> _Description of the task_
Wherever a line in the records below contains "agent", copy that line.

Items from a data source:
■ ■ ■ ■

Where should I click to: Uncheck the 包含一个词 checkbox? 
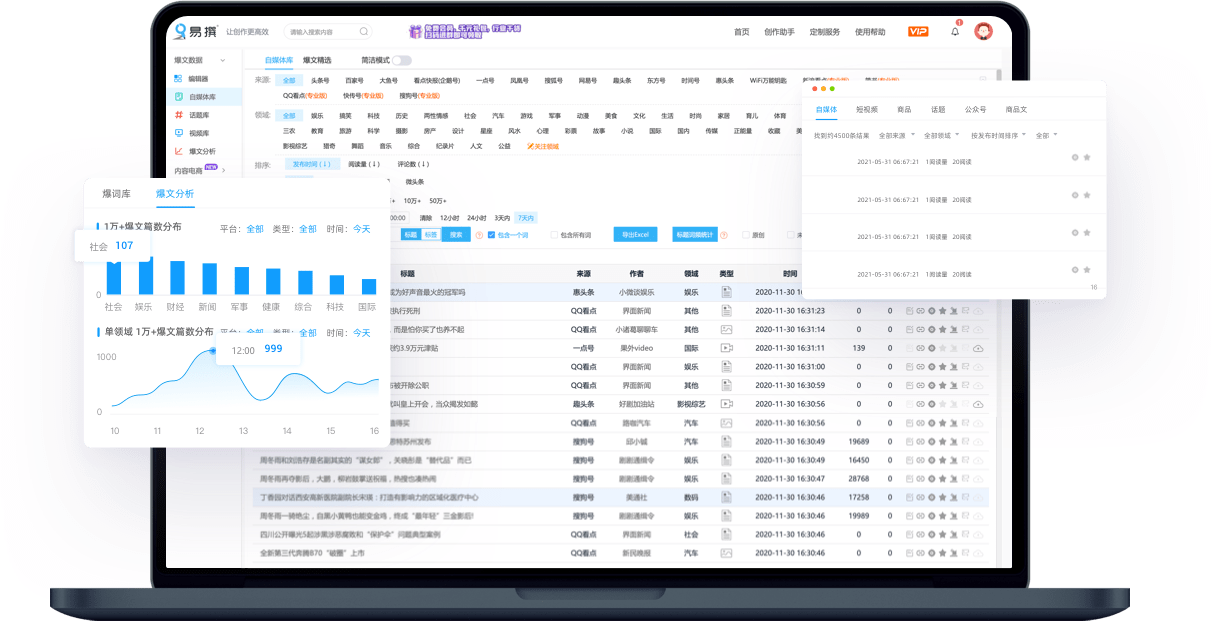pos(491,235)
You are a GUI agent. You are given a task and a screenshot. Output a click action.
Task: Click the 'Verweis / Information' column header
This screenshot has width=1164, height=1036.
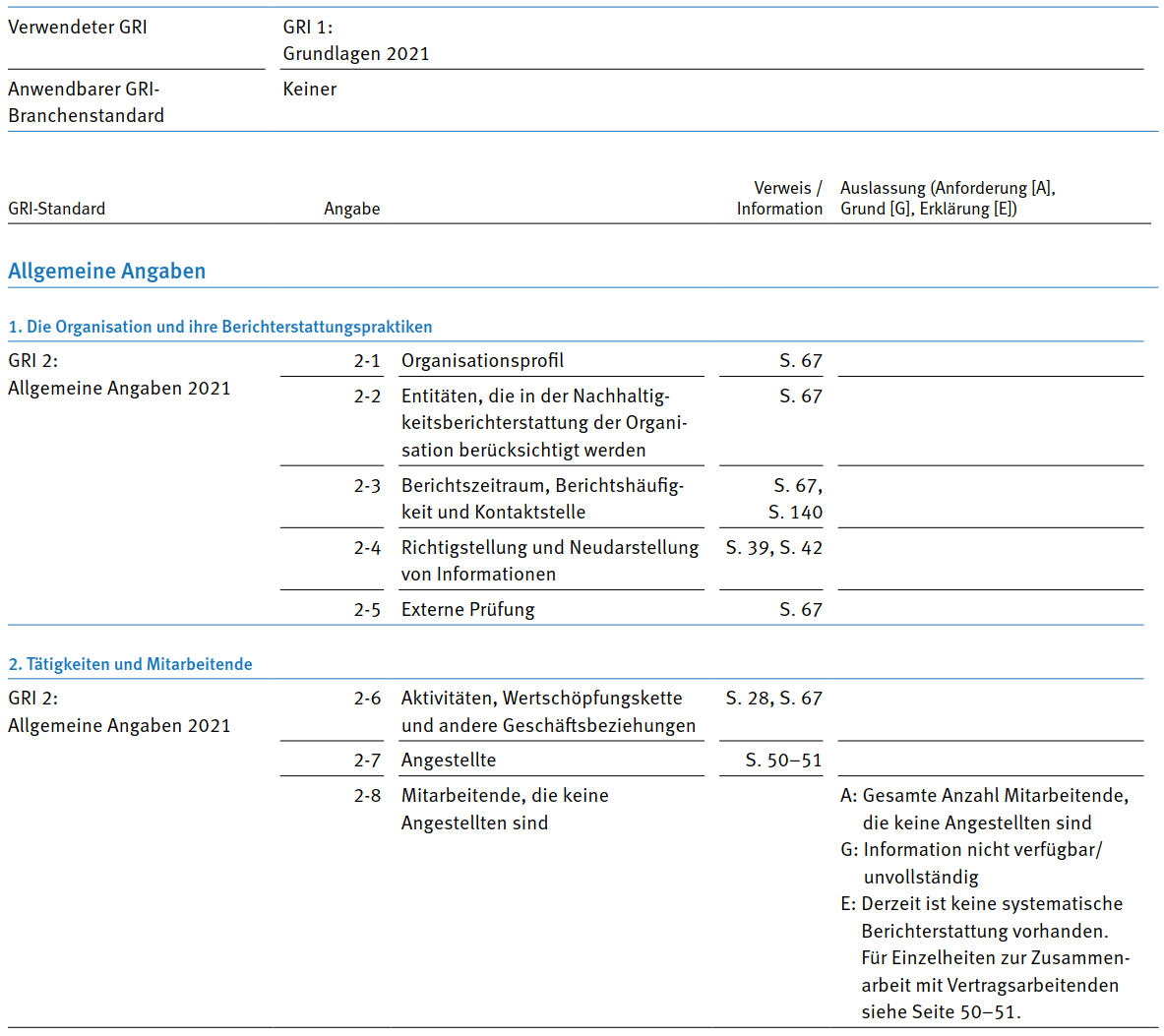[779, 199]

■ ■ ■ ■

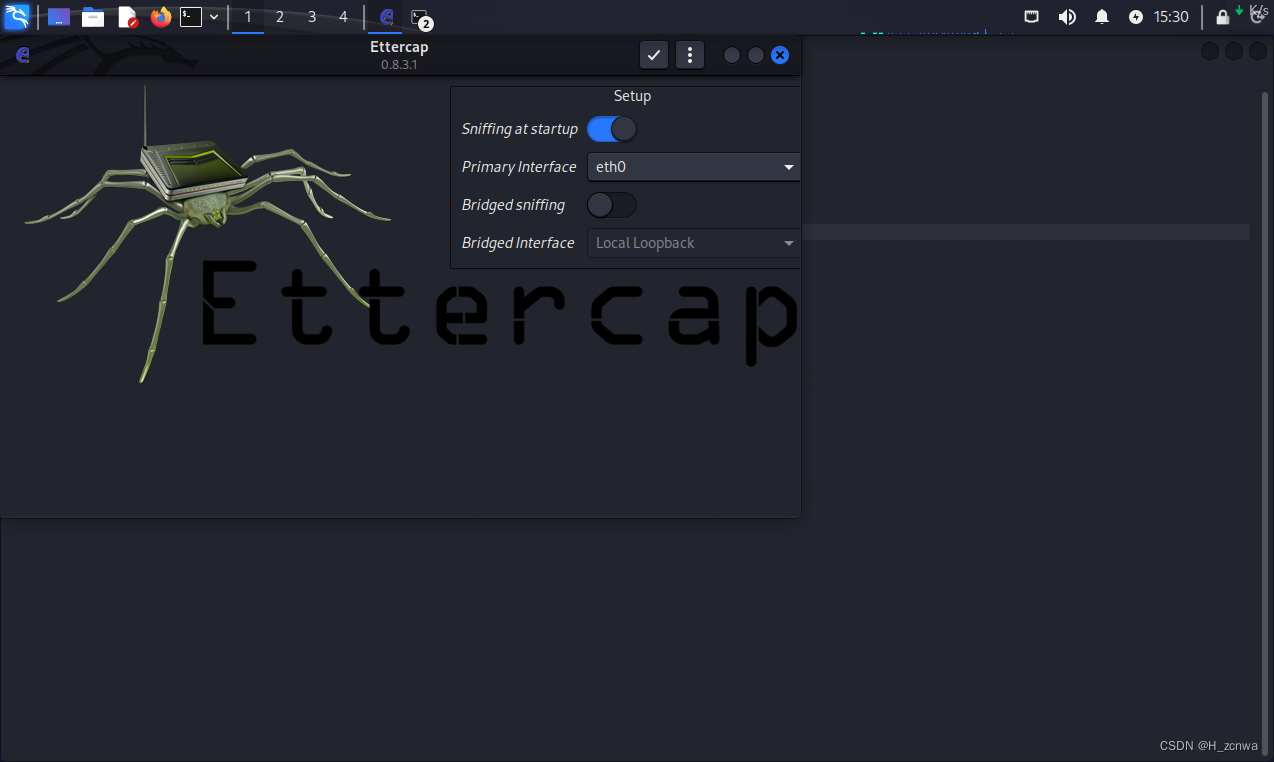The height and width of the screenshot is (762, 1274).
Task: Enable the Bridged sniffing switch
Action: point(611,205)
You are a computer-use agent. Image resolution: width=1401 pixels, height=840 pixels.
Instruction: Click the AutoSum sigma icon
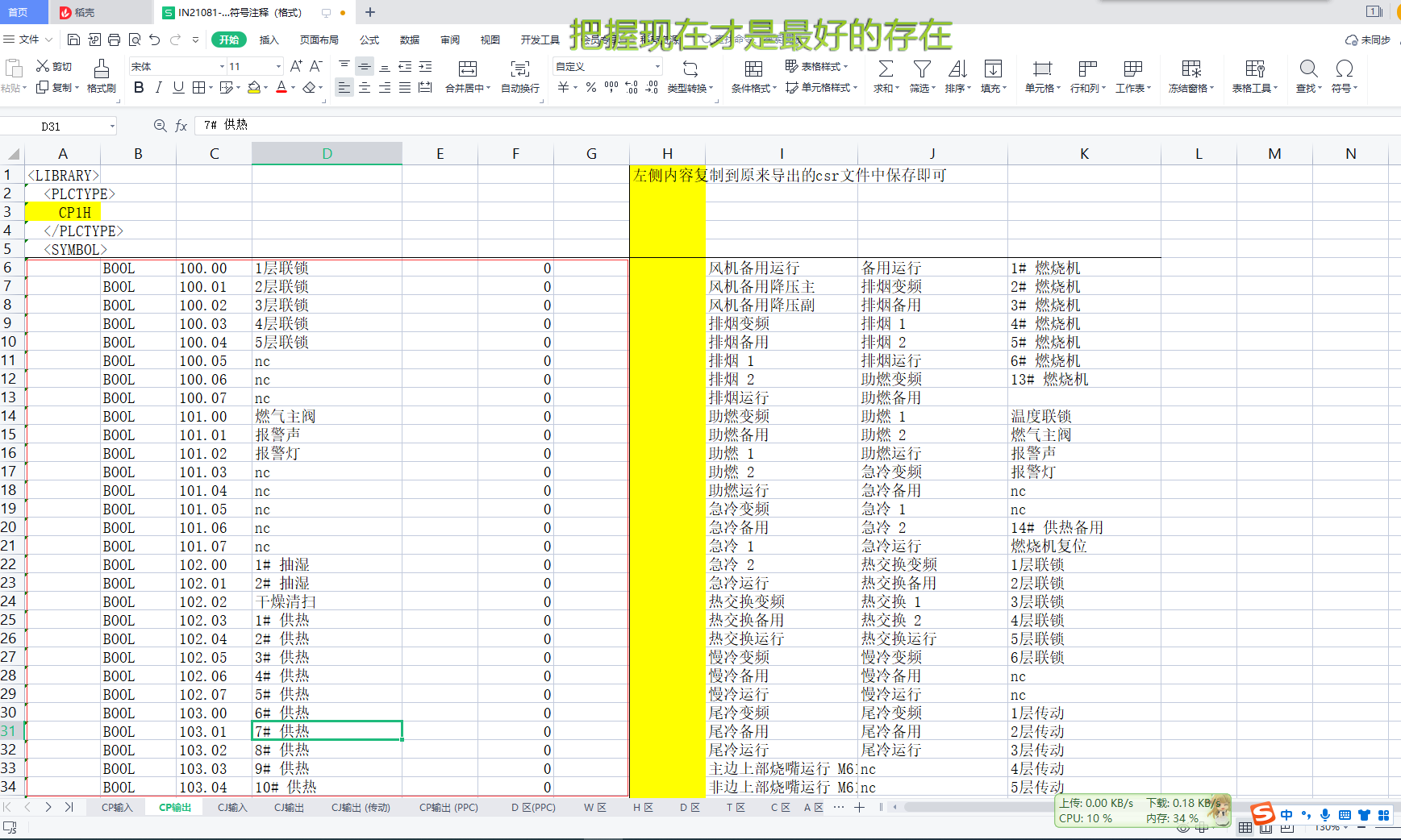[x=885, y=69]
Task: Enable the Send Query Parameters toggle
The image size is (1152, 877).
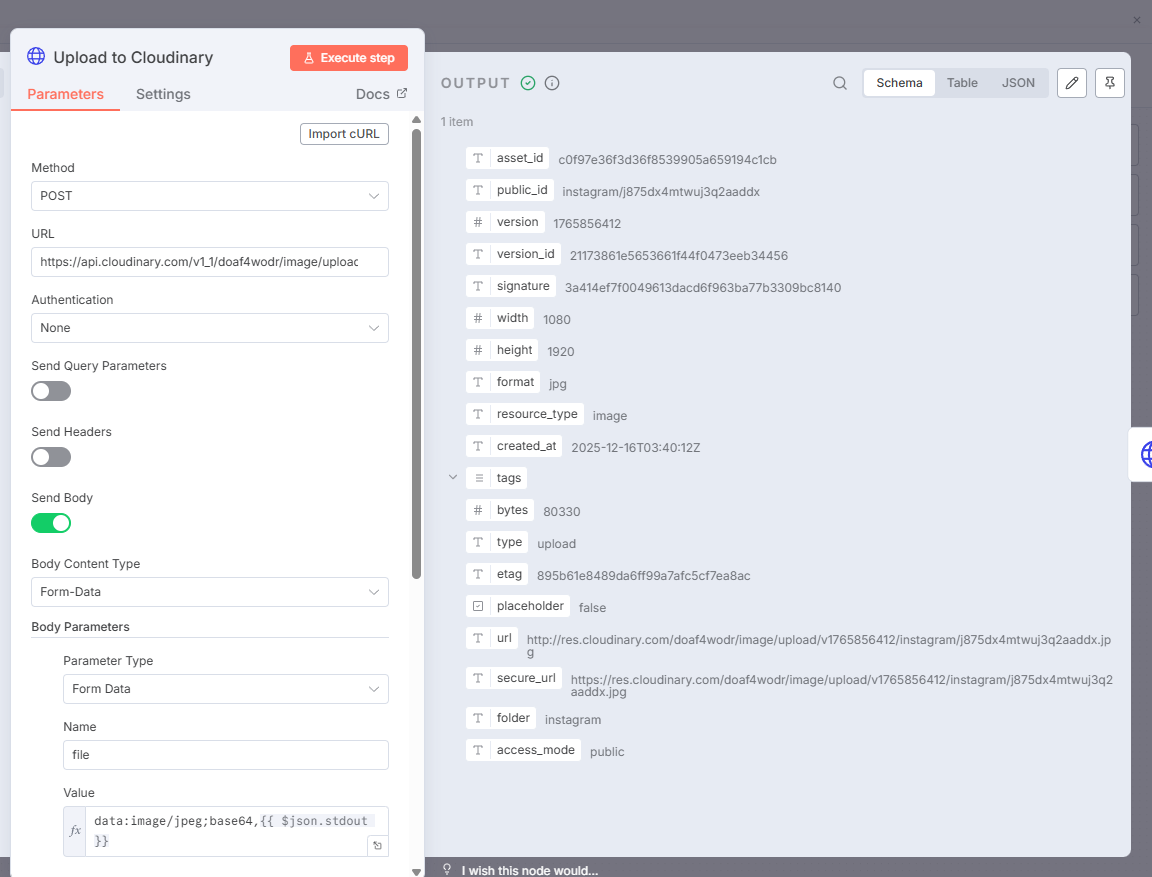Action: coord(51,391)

■ ■ ■ ■

> _Response area_
You are a GUI agent. You are given a task and a screenshot. Output a click action.
You are a computer-use agent. Image resolution: width=1401 pixels, height=840 pixels.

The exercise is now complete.